__WORK REQUIRED__:
Write out every entry below word for word, leaving out the pictures.
[BEGIN DATA ENTRIES]
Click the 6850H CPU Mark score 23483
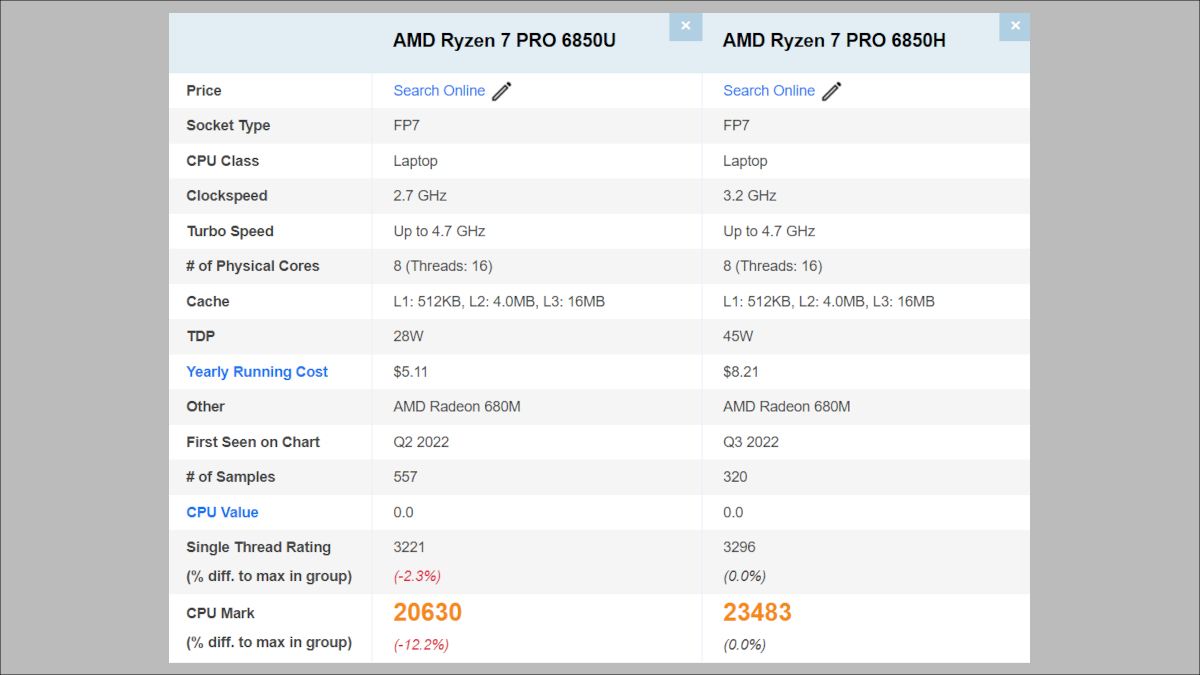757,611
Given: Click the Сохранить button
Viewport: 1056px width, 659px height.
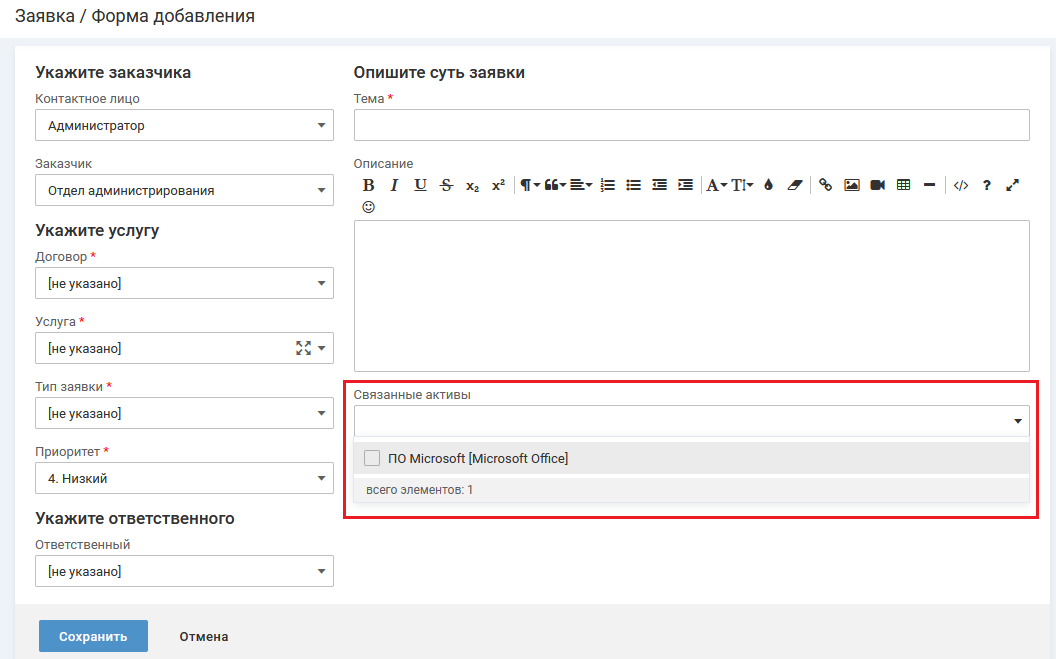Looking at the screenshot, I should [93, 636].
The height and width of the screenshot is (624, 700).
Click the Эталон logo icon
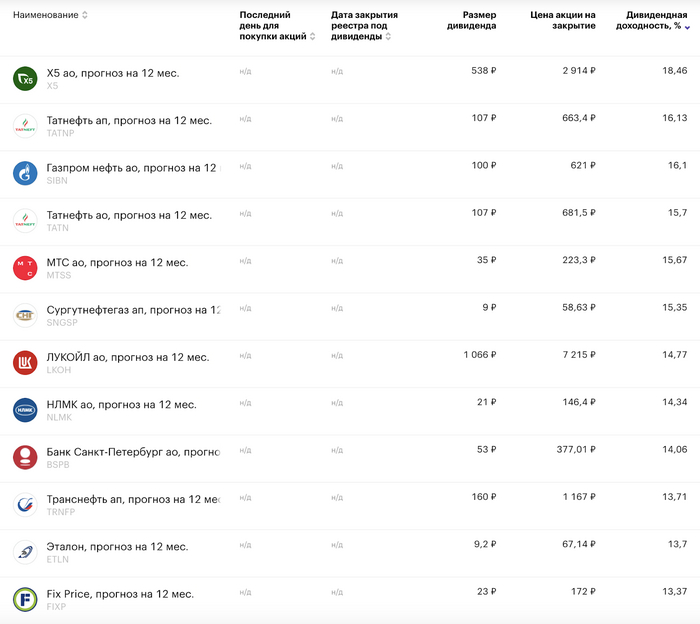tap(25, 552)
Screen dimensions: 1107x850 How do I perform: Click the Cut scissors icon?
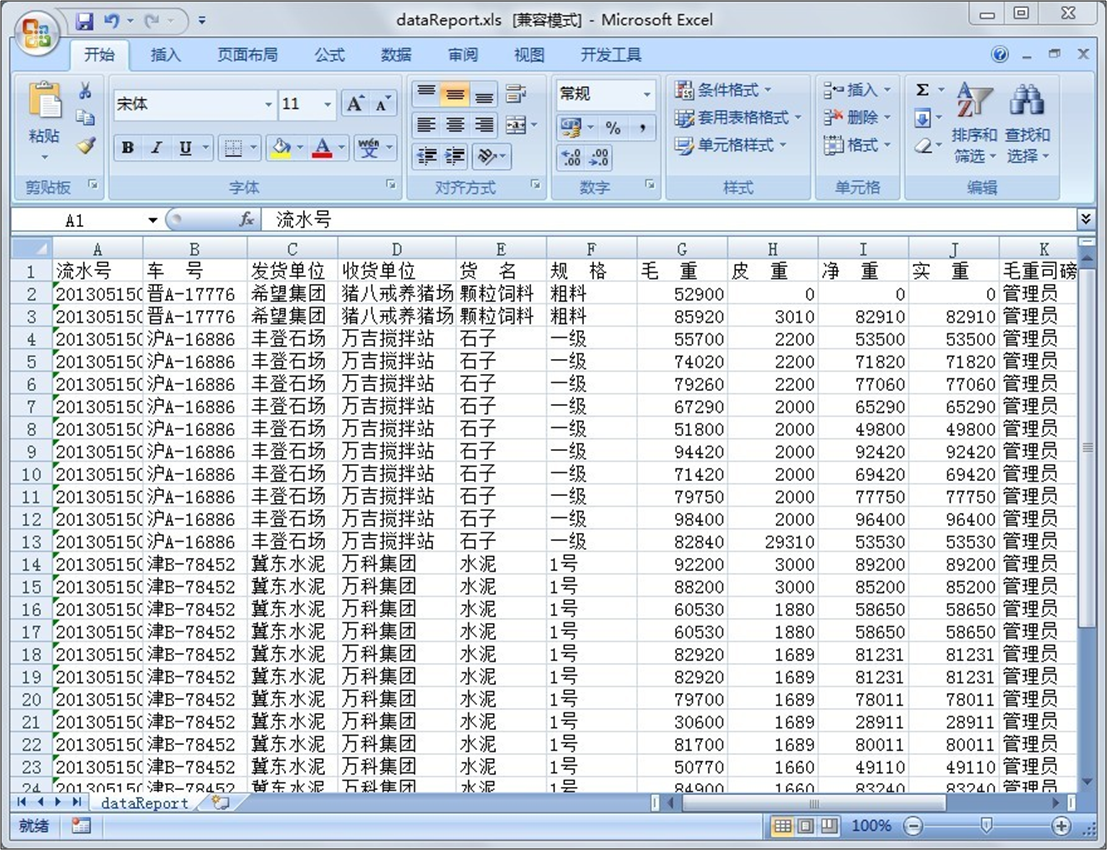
[END DATA ENTRIES]
__COMPLETED TASK__:
Click the 6850H CPU Mark score 23483
757,611
Given: Click the Сохранить button
Viewport: 1056px width, 659px height.
Looking at the screenshot, I should [93, 636].
The height and width of the screenshot is (624, 700).
Click the Эталон logo icon
tap(25, 552)
Screen dimensions: 1107x850 How do I perform: Click the Cut scissors icon?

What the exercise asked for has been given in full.